* Supplied records:
■ ■ ■
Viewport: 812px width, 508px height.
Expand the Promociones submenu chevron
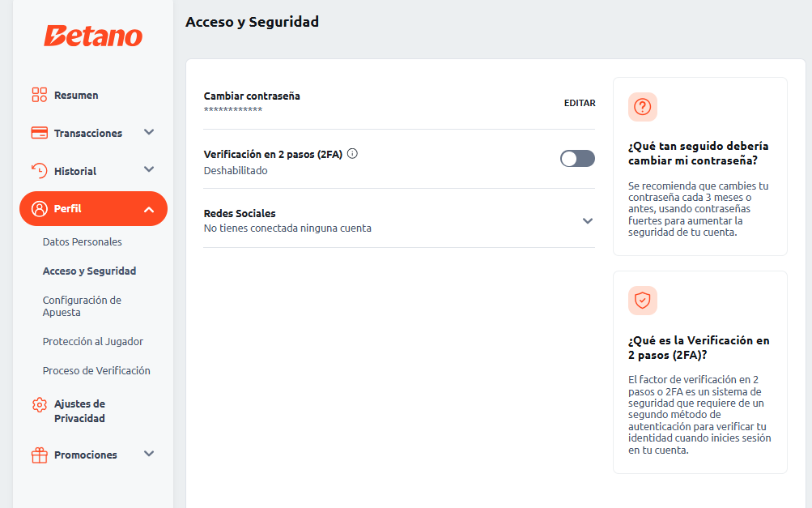coord(149,454)
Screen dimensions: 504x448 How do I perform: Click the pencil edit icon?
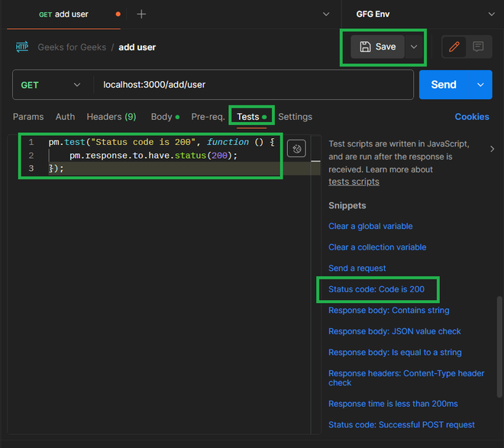[x=454, y=47]
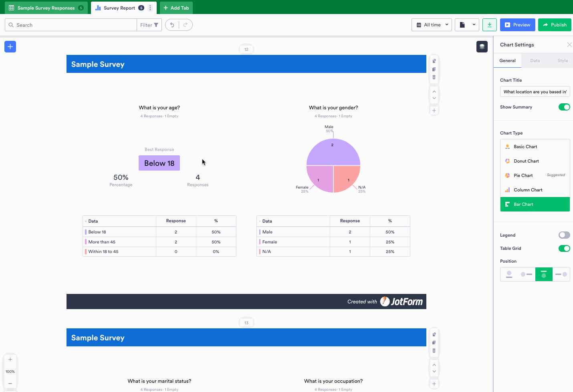573x392 pixels.
Task: Redo the last action
Action: tap(185, 25)
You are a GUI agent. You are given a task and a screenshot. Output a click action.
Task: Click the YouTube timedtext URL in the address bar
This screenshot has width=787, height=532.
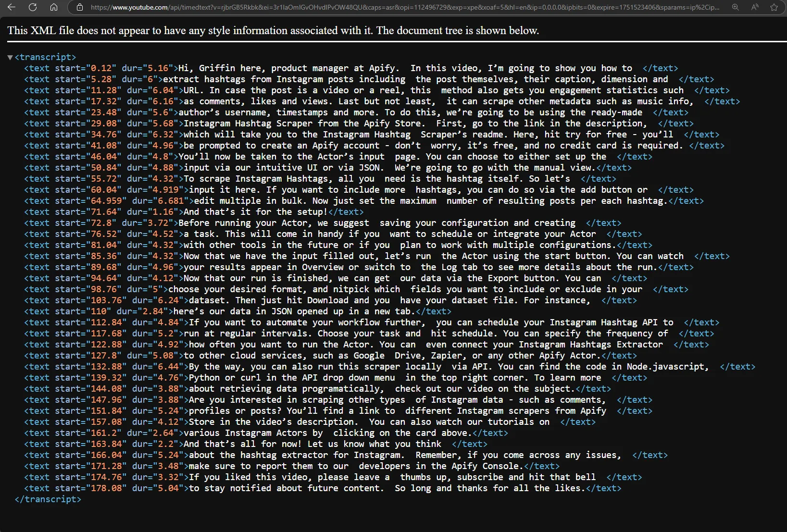coord(404,7)
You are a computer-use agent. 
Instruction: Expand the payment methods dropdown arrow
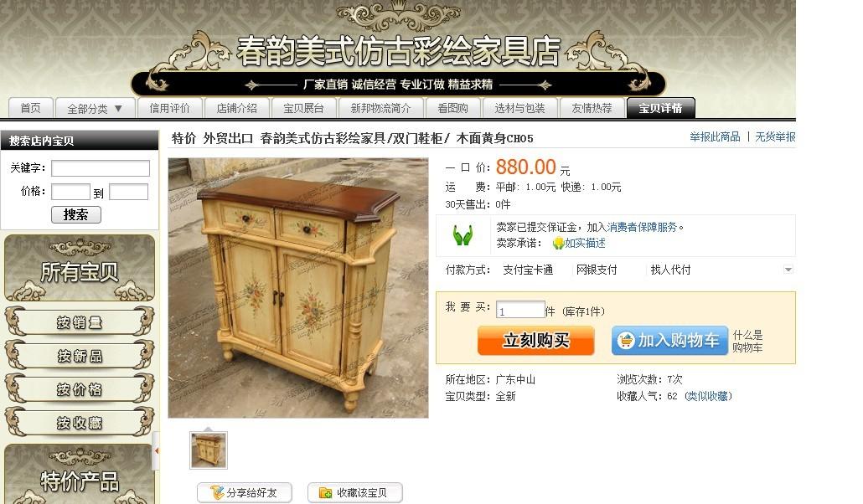[x=788, y=270]
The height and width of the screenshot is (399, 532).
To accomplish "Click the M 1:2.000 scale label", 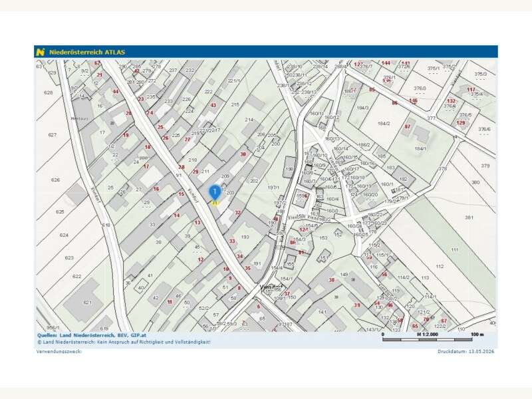I will pos(428,334).
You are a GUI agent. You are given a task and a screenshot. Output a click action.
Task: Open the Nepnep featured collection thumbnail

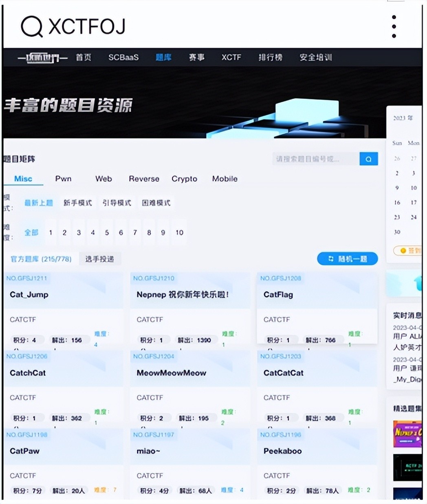(x=407, y=434)
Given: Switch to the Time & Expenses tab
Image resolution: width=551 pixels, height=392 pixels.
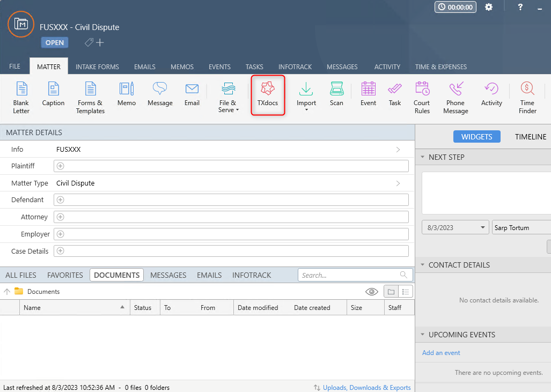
■ ■ ■
* Task objective:
The line with "Task: Open the" and each line after it, through the final line of the data, are to be duplicated exactly, with pictures left out and nothing more included.

* Answer section:
Task: Open the Nepnep featured collection thumbnail

(x=407, y=434)
Given: Switch to the Time & Expenses tab
Image resolution: width=551 pixels, height=392 pixels.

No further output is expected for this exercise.